Bundestag- Nicht jeder bei uns trägt Anzug oder Kostüm

Haltestelle Brandenburger Tor, Ausgang Richtung Reichstag, strahlend grauer Himmel, ich erblickte das Brandenburger Tor. Unter den Linden, Wilhelmstraße, die Französische Botschaft, Dorotheenstraße, Doro 101, ich war da. Der Blazer saß, die Haare lagen.

Im Gebäude erwartete ich gestriegelte Menschen in Anzug und Kostüm, gestresst, hetzend am mobilen Telefon ohne ein Auge für ihre Umgebung. Es war das komplette Gegenteil. Die Mitarbeiterinnen und Mitarbeiter waren in ihren Büros, die Flure waren fast leer. Der vorherrschende Kleidungsstil in Nicht-Sitzungswochen war Jeans und Bluse beziehungsweise Hemd, in den Sitzungswochen war man etwas schicker unterwegs.

 

Alina Socha

bei der Arbeit

Wenn man im Flur auf jemanden traf, wurde man immer freundlich gegrüßt und am Telefon duzte man sich unter den Mitarbeitern.

Später bekam ich meinen personalisierten Hausausweis. Beim Sicherheitspersonal nur „Der Blaue“ genannt. „ Muss ich jetzt durch die Sicherheitskontrolle?“- „Ne Sie haben ja jetzt n‘ Blauen“. „Ist es ok, wenn meine Praktikantin die Gäste zurückführt?“- „Ich brauch‘ nur n‘ Blauen“. Den Blauen konnte man sich um den Hals hängen, ihn umlassen, bis man zu Hause auf der Matte stand und sich wichtig fühlen. Ich beließ es dabei, den Ausweis an seinem Bestimmungsort zu tragen und war mir wegen des Ablaufdatums auch bewusst, dass es ein Privileg auf Zeit ist, sich frei im Bundestag zu bewegen.

Meine erste Woche war eine Nicht-Sitzungswoche, also eine Bürowoche, zwar war direkt am Montag die Sondersitzung zu den Waffenlieferungen, aber ich war in der Zeit im Büro, weil ich keine der begehrten Plenarkarten bekommen habe.
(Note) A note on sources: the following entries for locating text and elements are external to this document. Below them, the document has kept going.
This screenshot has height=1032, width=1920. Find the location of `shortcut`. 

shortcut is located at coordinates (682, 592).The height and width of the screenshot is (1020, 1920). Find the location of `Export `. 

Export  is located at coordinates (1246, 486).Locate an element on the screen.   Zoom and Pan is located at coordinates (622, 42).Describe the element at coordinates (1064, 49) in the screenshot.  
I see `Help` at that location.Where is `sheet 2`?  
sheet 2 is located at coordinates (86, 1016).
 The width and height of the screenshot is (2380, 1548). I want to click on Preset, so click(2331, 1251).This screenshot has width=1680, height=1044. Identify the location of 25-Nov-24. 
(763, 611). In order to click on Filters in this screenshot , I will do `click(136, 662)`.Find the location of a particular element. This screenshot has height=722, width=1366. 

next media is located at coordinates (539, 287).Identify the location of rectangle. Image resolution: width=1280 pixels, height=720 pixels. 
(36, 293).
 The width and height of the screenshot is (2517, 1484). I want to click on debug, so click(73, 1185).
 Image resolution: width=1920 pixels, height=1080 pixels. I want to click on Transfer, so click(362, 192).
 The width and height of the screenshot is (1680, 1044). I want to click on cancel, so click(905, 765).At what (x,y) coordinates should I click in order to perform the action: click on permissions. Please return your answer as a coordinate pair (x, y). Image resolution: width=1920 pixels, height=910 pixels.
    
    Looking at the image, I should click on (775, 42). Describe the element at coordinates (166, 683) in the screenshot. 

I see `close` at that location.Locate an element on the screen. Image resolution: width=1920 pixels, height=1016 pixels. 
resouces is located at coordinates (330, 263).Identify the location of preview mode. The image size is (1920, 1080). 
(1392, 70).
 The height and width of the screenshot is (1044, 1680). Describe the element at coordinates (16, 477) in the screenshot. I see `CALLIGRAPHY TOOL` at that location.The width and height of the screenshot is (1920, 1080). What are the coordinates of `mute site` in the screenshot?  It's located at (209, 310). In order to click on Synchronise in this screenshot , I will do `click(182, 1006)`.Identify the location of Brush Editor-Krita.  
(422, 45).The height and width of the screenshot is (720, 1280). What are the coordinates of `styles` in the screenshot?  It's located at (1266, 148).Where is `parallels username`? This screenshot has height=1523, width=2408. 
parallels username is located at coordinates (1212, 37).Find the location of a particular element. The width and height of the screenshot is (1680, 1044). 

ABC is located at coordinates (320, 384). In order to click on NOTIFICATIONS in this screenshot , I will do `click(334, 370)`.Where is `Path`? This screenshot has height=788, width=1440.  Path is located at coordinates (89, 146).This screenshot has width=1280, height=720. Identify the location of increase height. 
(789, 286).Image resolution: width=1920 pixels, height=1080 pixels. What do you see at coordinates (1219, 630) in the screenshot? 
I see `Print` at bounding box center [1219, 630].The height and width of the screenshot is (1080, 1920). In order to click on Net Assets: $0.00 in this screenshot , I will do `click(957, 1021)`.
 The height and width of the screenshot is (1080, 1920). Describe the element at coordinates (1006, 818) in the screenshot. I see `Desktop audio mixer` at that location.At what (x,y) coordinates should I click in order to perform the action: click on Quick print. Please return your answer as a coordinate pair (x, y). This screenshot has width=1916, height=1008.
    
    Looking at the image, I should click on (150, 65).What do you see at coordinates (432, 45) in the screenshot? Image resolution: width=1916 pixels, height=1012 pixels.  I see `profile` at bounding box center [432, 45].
In den zwei sitzungsfreien Wochen gehörten die Nachbereitung der Delegationsreise meines Abgeordneten Michael Thews im Rahmen des Ausschusses für Umwelt, Naturschutz, Bau und Reaktorsicherheit, die Verwaltung und Erweiterung der Kontaktdatenbank, Telefonate mit wissenschaftlichen Mitarbeitern anderer Abgeordneter, Koordinierung von zukünftigen Veranstaltungen und die Mitwirkung bei Pressemitteilungen zu meinen Aufgaben. Büroaufgaben die auch in anderen Bereichen anfallen; mit dem wichtigen Unterschied, dass als Ergebnis der Arbeit die Vertretung der Interessen des Deutschen Volkes steht.

Alina und MIchael

In den Sitzungswochen hatte ich die Möglichkeit Michael Thews zu begleiten so war ich zum Beispiel bei Gesprächen mit Interessenvertretern und Bürobesprechungen dabei, nahm an Umweltausschuss- und AG-Sitzungen teil und hatte die Möglichkeit, einer Bundestagsdebatte auf der Besucherebene zu folgen. Um Bundestagsdebatten live folgen zu können braucht man die obengenannten Plenarkarten, die bei Praktikanten so beliebt sind, wie Justin Bieber Karten bei 14-jährigen. Bei den Sitzungen, aber vor allem bei den Gesprächen habe ich Eindrücke davon bekommen, wie Interessensvertretung aussieht, was es heißt Politik zu machen. Wirklich überzeugt eine Meinung zu vertreten und die Interessen seines Wahlkreises zu erläutern und dafür einzustehen, haben mich sehr beeindruckt. Im Büro habe ich gesehen, was an Vorbereitung notwendig ist, um überhaupt Politik zu machen zu können, was inhaltlich und organisatorisch zu leisten ist, habe ich im Voraus sehr unterschätzt.

 

Alina Socha 2

vor dem Sitzungsplan

Durch das Praktikantenprogramm bekam ich darüber hinaus Möglichkeiten, andere Politikbereiche, als nur die Themenfelder des Abgeordneten kennen zu lernen. Im Rahmen dessen habe ich einen Vortrag zum Thema Wirtschafts- und Finanzkrise gehört und an einem Gespräch mit dem Bundestagspräsidenten Norbert Lammert zum Thema Zukunft des Parlamentarismus. Des Weiteren konnte ich Blicke hinter die Türen von Bundeskanzleramt und Bundesrat werfen.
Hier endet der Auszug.